The township was originally surveyed and subdivided in 1881. The U. S. Deputy Surveyor who subdivided the township is not produced as a witness, and there is no direct testimony as to where the corner in question was originally placed on the ground. Intervenor produces evidence to the effect that in 1896 a monument, properly marked for the corner in question, is found in place at a point nine hundred and sixty feet north of the corner, as claimed by the defendant, but offers no proof, except the plat and field notes, which will be presently considered, to show that the corner was originally placed where the monument is now found. He also shows that a monument properly marked for a quarter corner is now found one-half mile east of the monument just mentioned and a monument marked for the S. E. corner of section xx is now found at a point seven hundred and ten feet north of where it should be to be in harmony with the other corners of the township. Defendant meets this proof by several witnesses who testify that they have in former years seen the monument of the corner in question in place and properly marked at the point claimed by defendant, some putting it prior to 1885. Various witnesses, by means of the official field notes, located the various monuments of adjoining corners, and found them on the ground in place and demonstrate that the proper place for the corner in question, if it is to harmonize with the rest of the township, is where defendant claims it is. Defendant further shows that the monuments now found by intervenor and claimed by him to mark the true corner, bear evidence of having been recently placed in their present position, in that they are not set in the ground and grass is found underneath them. Defendant further shows that the quarter corner between sections 11 and 14 now stands four hundred and twelve feet north of where it formerly stood and where it should stand if it is to be in harmony with the rest of the township. Looking at the testimony in the case, aside from the official plat and field notes, we feel convinced that the monument marking the corner in question was originally placed on the ground by the U. S. Deputy Surveyor at the point contended for by the defendant.

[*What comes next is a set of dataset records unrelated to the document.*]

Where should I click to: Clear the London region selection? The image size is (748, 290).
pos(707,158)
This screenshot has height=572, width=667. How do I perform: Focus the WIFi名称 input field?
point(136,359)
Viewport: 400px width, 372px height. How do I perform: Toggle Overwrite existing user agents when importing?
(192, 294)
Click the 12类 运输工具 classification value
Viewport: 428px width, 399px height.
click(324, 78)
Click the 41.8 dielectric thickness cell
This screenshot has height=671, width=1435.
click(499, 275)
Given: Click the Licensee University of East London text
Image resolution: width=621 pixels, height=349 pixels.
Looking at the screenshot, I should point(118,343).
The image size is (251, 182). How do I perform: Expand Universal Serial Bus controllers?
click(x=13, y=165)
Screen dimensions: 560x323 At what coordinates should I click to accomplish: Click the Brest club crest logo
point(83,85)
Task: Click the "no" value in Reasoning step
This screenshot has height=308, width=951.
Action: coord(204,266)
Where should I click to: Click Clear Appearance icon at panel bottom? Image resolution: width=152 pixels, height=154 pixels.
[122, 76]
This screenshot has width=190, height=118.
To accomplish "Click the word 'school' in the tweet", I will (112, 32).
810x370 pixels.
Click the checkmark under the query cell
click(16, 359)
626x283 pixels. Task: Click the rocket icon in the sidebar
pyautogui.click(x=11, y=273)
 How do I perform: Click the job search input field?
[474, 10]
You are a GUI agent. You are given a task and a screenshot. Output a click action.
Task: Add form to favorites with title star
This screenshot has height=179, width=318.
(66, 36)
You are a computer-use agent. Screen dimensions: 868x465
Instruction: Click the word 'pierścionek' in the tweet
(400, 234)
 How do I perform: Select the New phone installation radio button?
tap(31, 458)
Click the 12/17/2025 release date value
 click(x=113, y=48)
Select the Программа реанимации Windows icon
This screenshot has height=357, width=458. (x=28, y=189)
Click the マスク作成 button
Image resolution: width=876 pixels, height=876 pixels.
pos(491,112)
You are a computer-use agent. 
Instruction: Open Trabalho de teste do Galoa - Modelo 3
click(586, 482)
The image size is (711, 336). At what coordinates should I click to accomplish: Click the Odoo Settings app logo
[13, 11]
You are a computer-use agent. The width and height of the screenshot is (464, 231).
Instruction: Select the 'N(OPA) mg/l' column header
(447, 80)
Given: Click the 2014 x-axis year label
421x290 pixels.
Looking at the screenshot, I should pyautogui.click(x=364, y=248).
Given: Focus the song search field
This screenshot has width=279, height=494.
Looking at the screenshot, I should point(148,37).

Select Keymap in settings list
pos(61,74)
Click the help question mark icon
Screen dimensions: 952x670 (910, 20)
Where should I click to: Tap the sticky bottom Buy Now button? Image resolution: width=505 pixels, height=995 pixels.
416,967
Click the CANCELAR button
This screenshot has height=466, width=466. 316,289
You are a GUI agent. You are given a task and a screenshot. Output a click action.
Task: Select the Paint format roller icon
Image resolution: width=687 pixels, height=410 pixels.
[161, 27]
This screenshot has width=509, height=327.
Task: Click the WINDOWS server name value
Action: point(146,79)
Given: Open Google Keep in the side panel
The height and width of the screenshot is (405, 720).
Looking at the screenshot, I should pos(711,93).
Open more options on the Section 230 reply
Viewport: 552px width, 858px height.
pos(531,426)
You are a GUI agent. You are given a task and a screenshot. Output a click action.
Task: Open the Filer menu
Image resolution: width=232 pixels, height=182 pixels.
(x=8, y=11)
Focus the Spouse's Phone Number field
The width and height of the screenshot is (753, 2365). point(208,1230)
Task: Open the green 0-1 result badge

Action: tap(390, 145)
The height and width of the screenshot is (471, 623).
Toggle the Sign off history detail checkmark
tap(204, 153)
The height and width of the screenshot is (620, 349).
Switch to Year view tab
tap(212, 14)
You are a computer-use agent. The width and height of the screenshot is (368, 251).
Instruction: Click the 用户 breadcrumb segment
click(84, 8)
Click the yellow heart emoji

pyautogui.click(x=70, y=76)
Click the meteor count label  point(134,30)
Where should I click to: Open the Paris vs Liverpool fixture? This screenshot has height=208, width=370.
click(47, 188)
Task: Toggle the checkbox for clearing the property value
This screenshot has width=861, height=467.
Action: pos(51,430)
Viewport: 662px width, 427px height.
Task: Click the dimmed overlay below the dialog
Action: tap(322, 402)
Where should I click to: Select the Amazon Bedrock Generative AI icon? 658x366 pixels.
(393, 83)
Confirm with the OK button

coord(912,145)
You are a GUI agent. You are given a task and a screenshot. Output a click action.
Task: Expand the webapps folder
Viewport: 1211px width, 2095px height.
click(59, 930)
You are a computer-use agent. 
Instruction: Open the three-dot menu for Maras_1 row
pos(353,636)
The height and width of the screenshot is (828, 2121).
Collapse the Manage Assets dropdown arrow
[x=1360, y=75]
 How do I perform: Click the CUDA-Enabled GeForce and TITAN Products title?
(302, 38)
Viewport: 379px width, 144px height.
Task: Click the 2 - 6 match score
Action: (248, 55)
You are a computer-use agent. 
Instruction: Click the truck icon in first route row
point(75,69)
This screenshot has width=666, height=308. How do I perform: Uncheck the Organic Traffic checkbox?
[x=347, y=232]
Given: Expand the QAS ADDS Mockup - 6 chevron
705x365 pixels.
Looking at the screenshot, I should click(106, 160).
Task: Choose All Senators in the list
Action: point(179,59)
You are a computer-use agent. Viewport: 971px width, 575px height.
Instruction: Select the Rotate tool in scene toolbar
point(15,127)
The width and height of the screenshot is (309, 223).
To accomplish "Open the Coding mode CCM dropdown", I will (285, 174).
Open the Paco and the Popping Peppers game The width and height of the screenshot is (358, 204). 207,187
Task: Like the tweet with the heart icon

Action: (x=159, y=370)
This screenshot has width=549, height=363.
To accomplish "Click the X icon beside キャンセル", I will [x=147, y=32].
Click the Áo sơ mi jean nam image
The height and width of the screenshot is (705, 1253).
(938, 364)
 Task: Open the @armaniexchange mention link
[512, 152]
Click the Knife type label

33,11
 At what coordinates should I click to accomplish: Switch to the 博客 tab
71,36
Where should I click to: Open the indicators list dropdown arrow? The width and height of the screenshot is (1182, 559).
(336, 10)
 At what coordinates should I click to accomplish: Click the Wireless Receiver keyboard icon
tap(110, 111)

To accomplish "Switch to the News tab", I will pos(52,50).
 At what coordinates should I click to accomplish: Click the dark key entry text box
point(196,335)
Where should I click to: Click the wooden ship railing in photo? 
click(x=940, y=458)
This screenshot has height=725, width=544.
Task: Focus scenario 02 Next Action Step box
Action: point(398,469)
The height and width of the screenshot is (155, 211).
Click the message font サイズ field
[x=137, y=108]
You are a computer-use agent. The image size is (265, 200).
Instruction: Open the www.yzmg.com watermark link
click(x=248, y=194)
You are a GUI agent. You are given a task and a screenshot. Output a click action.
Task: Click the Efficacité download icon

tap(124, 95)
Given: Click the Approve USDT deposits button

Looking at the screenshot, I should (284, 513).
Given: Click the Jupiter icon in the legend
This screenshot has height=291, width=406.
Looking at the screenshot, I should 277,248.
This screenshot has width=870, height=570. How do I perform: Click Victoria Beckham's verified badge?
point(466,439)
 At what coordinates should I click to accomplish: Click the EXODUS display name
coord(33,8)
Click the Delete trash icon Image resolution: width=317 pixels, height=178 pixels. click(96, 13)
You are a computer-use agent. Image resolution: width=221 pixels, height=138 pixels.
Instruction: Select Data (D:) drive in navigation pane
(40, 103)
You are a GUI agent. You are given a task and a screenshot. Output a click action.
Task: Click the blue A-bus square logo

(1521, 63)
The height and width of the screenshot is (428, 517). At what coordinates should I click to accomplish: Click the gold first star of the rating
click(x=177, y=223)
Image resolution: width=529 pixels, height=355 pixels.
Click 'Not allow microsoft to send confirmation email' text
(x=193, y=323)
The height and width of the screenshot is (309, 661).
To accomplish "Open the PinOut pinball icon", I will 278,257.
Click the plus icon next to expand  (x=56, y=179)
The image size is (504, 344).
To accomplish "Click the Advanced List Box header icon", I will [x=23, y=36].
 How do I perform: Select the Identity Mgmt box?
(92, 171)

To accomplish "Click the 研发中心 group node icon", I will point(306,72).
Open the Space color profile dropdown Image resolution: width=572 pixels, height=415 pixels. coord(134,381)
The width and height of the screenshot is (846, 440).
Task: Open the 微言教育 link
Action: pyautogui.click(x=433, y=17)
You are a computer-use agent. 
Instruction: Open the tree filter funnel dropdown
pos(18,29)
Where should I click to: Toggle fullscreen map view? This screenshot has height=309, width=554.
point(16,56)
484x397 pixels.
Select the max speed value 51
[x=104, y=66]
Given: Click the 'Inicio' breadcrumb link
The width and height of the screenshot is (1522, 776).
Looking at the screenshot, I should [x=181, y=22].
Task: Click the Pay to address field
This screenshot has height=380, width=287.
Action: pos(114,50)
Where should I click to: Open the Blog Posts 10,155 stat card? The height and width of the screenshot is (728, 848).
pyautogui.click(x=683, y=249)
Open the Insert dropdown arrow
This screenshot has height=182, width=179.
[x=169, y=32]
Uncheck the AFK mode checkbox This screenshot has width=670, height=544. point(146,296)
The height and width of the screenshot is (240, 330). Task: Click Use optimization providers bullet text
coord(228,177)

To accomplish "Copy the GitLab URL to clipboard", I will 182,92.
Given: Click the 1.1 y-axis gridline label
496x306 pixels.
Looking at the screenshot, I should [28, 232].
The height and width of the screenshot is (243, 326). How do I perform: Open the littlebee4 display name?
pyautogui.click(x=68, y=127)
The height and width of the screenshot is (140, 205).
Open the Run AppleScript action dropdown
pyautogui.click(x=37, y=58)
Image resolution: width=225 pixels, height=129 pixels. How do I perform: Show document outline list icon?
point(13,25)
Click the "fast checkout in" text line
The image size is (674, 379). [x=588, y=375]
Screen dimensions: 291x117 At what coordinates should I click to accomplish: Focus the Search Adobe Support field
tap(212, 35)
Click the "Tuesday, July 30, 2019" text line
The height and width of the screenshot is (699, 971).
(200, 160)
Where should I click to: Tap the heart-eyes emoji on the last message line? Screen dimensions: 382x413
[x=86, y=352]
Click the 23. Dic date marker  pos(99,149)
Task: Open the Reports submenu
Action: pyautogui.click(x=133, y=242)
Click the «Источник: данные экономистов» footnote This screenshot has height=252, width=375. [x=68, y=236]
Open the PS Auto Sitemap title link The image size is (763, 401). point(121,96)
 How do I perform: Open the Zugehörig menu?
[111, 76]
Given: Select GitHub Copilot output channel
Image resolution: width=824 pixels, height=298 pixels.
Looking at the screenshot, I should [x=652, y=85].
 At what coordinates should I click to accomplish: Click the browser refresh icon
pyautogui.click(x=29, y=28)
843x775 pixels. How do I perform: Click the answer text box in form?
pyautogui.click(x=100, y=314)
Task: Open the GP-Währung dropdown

But it appears from the official field notes of the survey that the surveyor, in running the- line between sections 14 and X5, started at the S. E. corner of section 15 and ran north and at 23 chains encountered a wagon road, at 28.50 chains encountered the Rio Puerco, at 29.50 chains encountered the Atlantic and Pacific Railroad, at 40 chains set quarter corner, at 64.50 chains encountered an arroyo, and at 80 chains set the corner in question. These topographical features appear upon the face of the official plat. But it appears from the testimony that the surveyor in running this line made a mistake in his measurements, and that, as a matter of fact, at 40 chains he had only crossed the wagon road and the quarter corner should have been placed between the wagon road and the Rio Puerco, at least south of the railroad. In other words, it appears that the plat puts the wagon road, Rio Puerco and railroad too near the starting point, and in this particular, contradicts the field notes in the calls for distance. On the other hand, the field notes and plat put the corner in question at practically the same distance north of the wagon road, Rio Puerco and railroad, as claimed by intervenor, and where the same is now found. In other words, starting at a point on the line between sections 14 and 15 at the railroad, for instance, the plat and field notes put the south corner of sections 14 and 15 nearer and the corner in question further than we find from the evidence they were originally placed by the Government Surveyor. It will thus be seen that the only real difficulty in the case arises from the fact that the topographical features encountered in running this line have been placed in the wrong place on the line, both by the field notes and the plat. Counsel for intervenor earnestly contends that the plat and field notes being the highest evidence of the location of the corner in question, and they, 'taking into consideration the calls made for natural objects in the field notes and appearing on the face of the plat, putting the corner in question where it now stands; this evidence must control and establish the corner at that point regardless of where it was originally put upon the ground by the surveyor. To this contention we cannot agree.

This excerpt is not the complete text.